Esta possibilidade de desenvolvimento de Planos de Urbanização alternativos resgata inclusive o papel dos arquitetos como assessores técnicos em prol do interesse público, da garantia do direito à cidade e à moradia, pauta mais do que relevante para mudar a formação e atuação destes profissionais.
A discussão sobre o Conselho Gestor de ZEIS no novo Plano Diretor
No processo de discussão do novo Plano Diretor, o Movimento pelo Direito à Cidade defendeu a proposta de possibilitar a iniciativa popular para a criação do Conselho Gestor de ZEIS. Num caso como o desta ZEIS da Água Branca, a comunidade poderia tomar a iniciativa de criar o conselho, desde que tivesse adesão de ao menos 20% dos moradores da área.

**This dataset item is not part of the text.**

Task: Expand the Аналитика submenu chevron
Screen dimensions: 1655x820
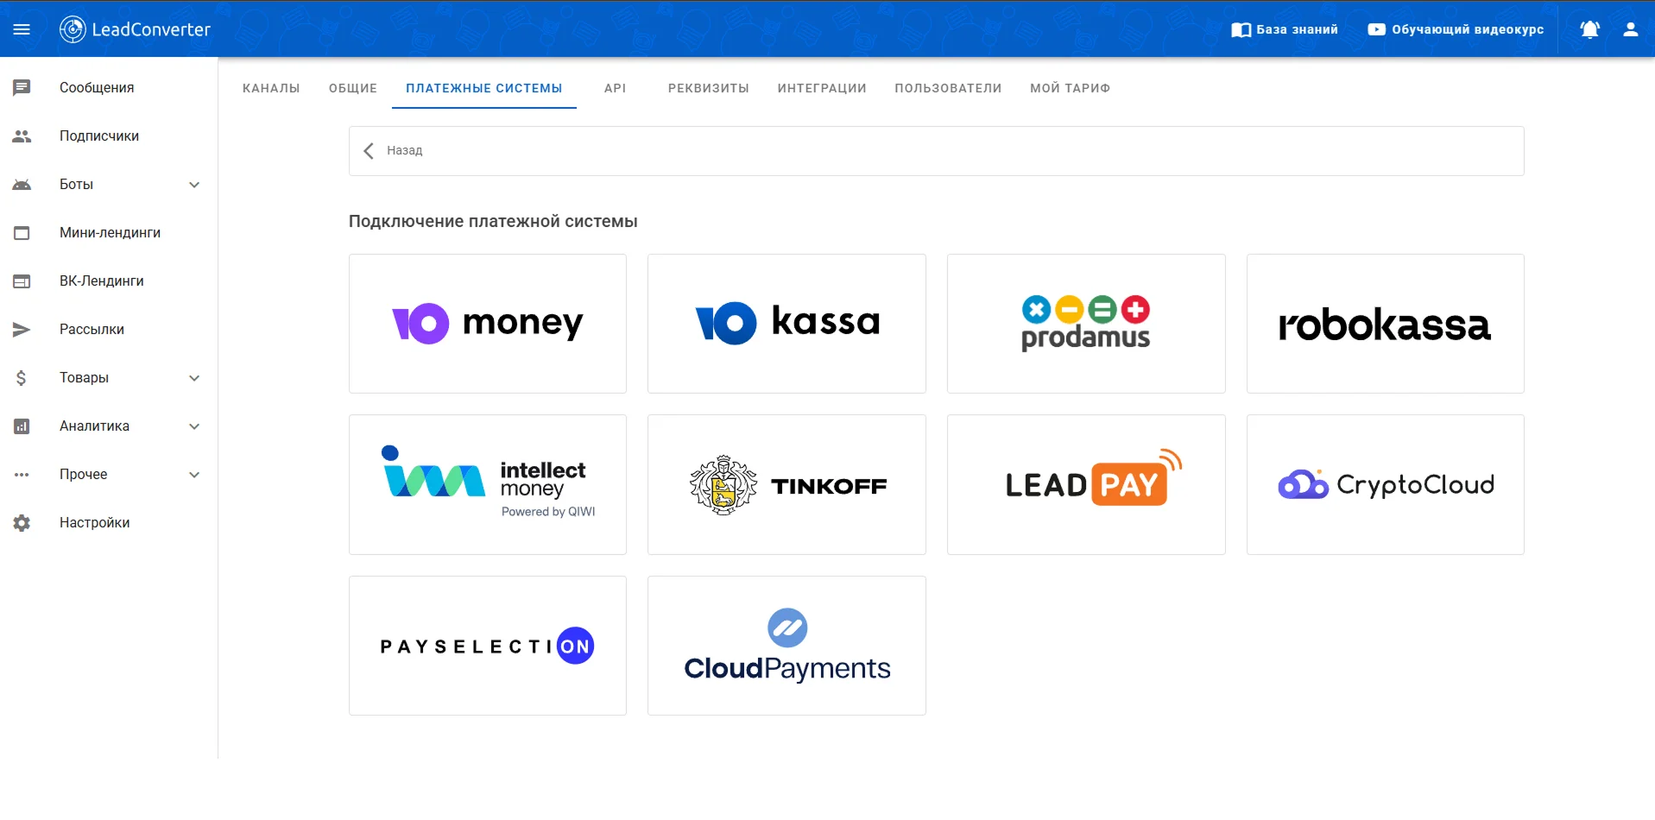Action: [194, 426]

Uma vez eleito, o Conselho ainda teria que ser efetivado, com aval do poder público, mediante publicação no Diário Oficial do município.
Mas essa proposta foi vetada pelo Prefeito, com a justificativa de que não seria juridicamente admissível que o Conselho de ZEIS fosse formado sem a participação do poder público, sob pena de ser ineficaz e de comprometer seu próprio funcionamento.
Avanços e desafios
Mas no que diz respeito ao Conselho Gestor de ZEIS, é preciso reconhecer que o novo Plano Diretor Estratégico avançou em relação ao Plano anterior ao exigir a criação do conselho não apenas para as ZEIS de áreas ocupadas (ZEIS 1), mas também para as chamadas “ZEIS de vazios” (ZEIS 3) desde que estejam sendo ocupadas. Ou seja, se um prédio abandonado ou subutilizado em área de ZEIS está sendo ocupado por um movimento de moradia – caso de muitos edifícios no centro de São Paulo –, então é necessária a criação do Conselho de ZEIS.
A proposta do Movimento pelo Direito à Cidade no processo de elaboração do Plano Diretor era ainda mais ambiciosa, ao defender que todas as ZEIS tivessem Conselhos Gestores e que, no caso das “ZEIS de vazios” não ocupadas, a composição do Conselho envolvesse moradores afetados da região e também representantes de movimentos de moradia da cidade como um todo.
A preocupação era garantir que as propostas de intervenção nas ZEIS 3 fossem discutidas com um público mais amplo de interessados, para além do proprietário e da Sehab. Além disso, havia a preocupação de articular as discussões a respeito das ZEIS 1 e 3. Sabemos que parte desta articulação pode e deve ocorrer no âmbito do Conselho Municipal de Habitação, mas este não daria conta de discutir os projetos para cada ZEIS 3.
Tal proposta não foi incorporada, mas acreditamos que esta discussão permanece como desafio.
*Paula Santoro é arquiteta e urbanista, professora da Faculdade de Arquitetura e Urbanismo da USP e coordenadora do projeto ao qual o observaSP é vinculado. Contribuiu com o Movimento pelo Direito à Cidade no Plano Diretor durante seu processo de discussão.